Headline Muse, 8/17

Though it’s rare, still they try to prepare ya
Cos it’s real and not simply hysteria
This amoeba—this strain—
Likes to munch on your brain
So it’s best to beware of Naegleria!

Headline: Brain-eating amoebas blamed in three deaths

Three deaths so far this year—in Louisiana, Florida, and Virginia—are blamed on a freshwater amoeba. Given the hundreds of thousands, if not millions, of swimmers trying to beat this summer’s deadly heat, this headline isn’t at all sensationalistic. No sir. Not this one. Conservatively, a tenth of the number dead from bee stings (probably less, but bee sting deaths are a hazy statistic, being rare enough we don’t tend to worry about them), brain-eating amoeba have a better public relations agent.

Headline Muse, 8/15

Casting blame has already begun
Not a group will be spared ere we’re done
So we don’t have to think
Of the grim headline ink:
“Man decapitates disabled son”

Headline:Police: La. man decapitated disabled son, 7

The comments after the New York Daily News version of the article are an exercise in cognitive dissonance. The death has been blamed on Obama, on Republicans, on “trailer trash”, on whites, on liberals, on conservatives, and on “black DNA”. No one, yet, is owning up to the notion that the father is a member of their own group.

In the complete absence of any info about his beliefs, we get:

Commenter “New Yorker” writes: Hmm, I’m guessing the man was an atheist. No ‘Fear of God’ . . . . . yet.

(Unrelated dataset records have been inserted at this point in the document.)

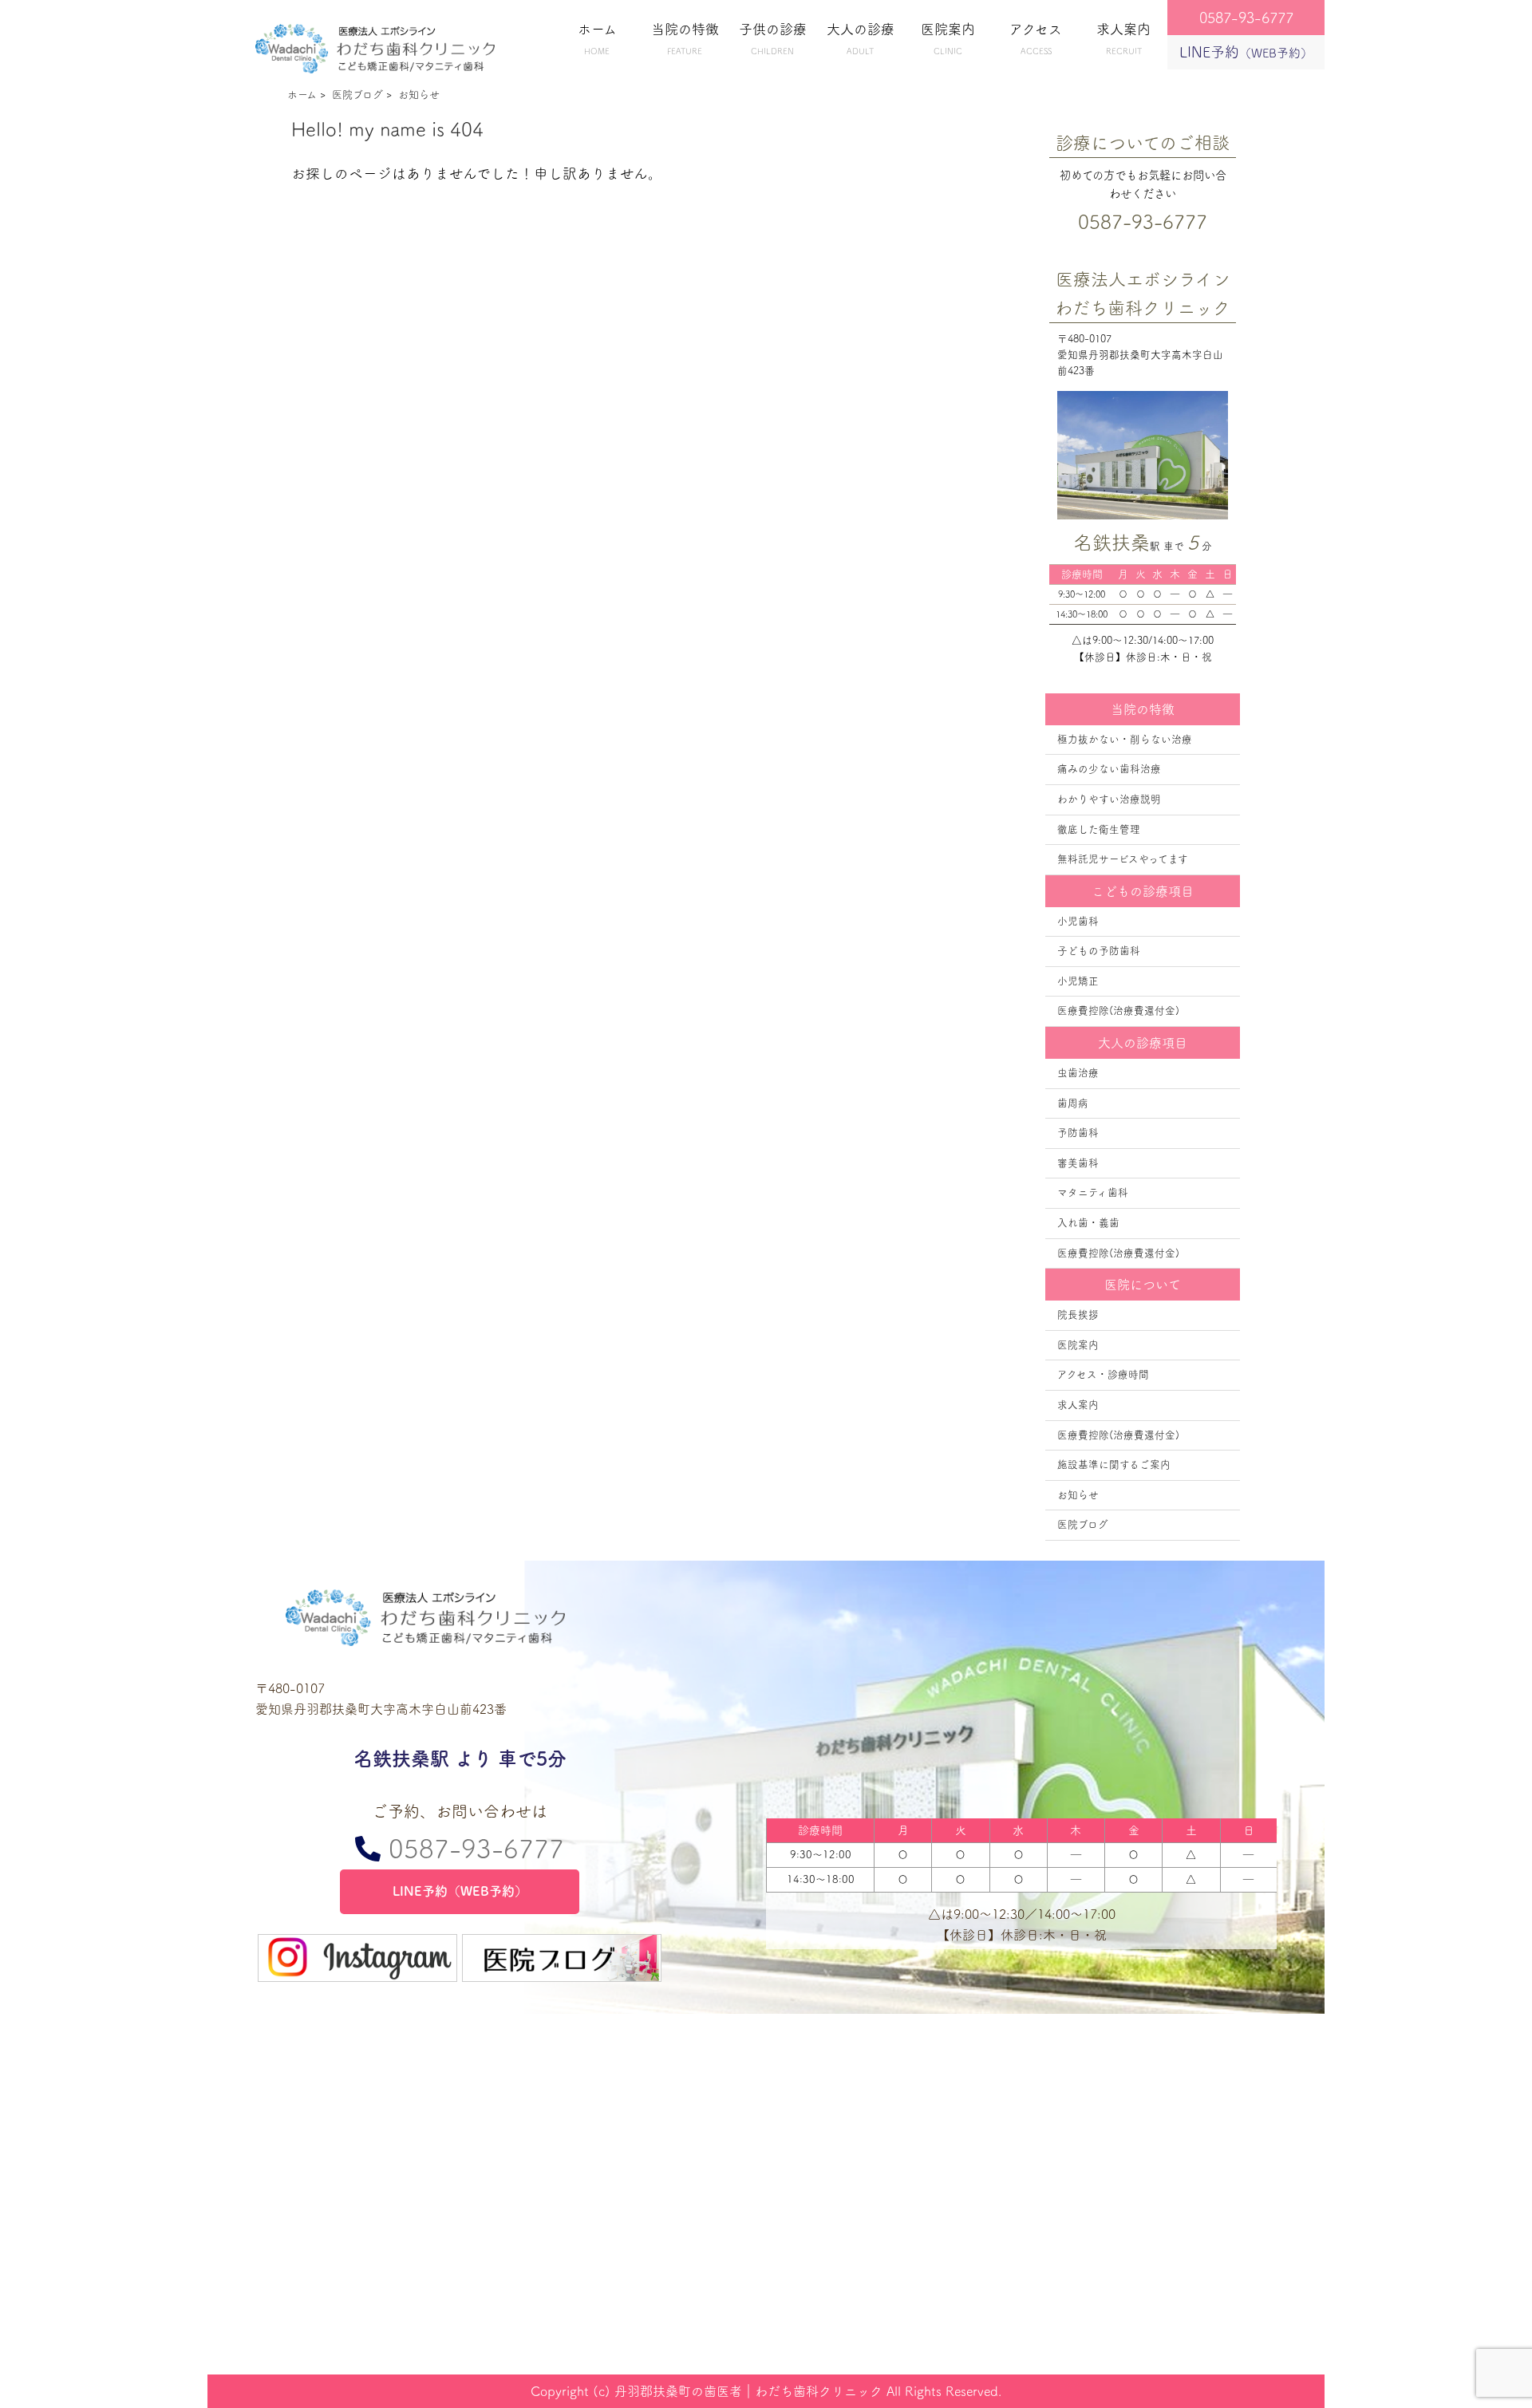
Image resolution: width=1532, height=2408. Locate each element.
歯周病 (1072, 1103)
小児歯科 (1078, 921)
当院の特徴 (685, 38)
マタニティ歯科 (1092, 1192)
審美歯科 (1078, 1163)
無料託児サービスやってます (1122, 859)
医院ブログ (1082, 1524)
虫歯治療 (1078, 1073)
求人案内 (1123, 38)
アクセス (1035, 38)
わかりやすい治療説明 (1109, 799)
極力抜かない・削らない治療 (1124, 739)
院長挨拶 (1078, 1314)
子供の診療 (773, 38)
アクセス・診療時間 (1103, 1374)
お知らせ (1078, 1495)
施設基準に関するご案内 (1114, 1464)
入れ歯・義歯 (1088, 1223)
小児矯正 (1078, 981)
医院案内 (948, 38)
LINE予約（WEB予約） (460, 1891)
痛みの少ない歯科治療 (1109, 769)
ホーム (597, 38)
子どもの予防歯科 (1098, 950)
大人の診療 (860, 38)
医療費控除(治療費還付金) (1118, 1010)
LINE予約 (1246, 52)
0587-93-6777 (472, 1848)
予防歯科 (1078, 1132)
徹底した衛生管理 (1098, 829)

Commenter “Theoham” writes: Louisiana is in the bible belt. Total rat dropping!

*****
Even (perhaps especially) when confronted with a horrible story of human behavior, we make a distinction between the actions of that person and anything remotely associated with ourselves.

Headline Muse, 8/12

If pollutants are sending you reeling
In the waters with which you are dealing
And you’re looking to shed
Heavy metals, like lead,
You might find bananas appealing

Headline: Slippery Banana Peels Could Be A Savior For Polluted Water

Ok, so it’s not really a headline, it’s from NPR’s health blog, “Shots”. But it’s cool. Eliza Barclay reports on a study which used minced banana peel as a natural matrix for concentrating heavy metals (copper and lead) for extraction from river water. Metals were 20 times more concentrated in the pulp, and after extraction the pulp could be re-used, up to 11 times without reduced effectiveness.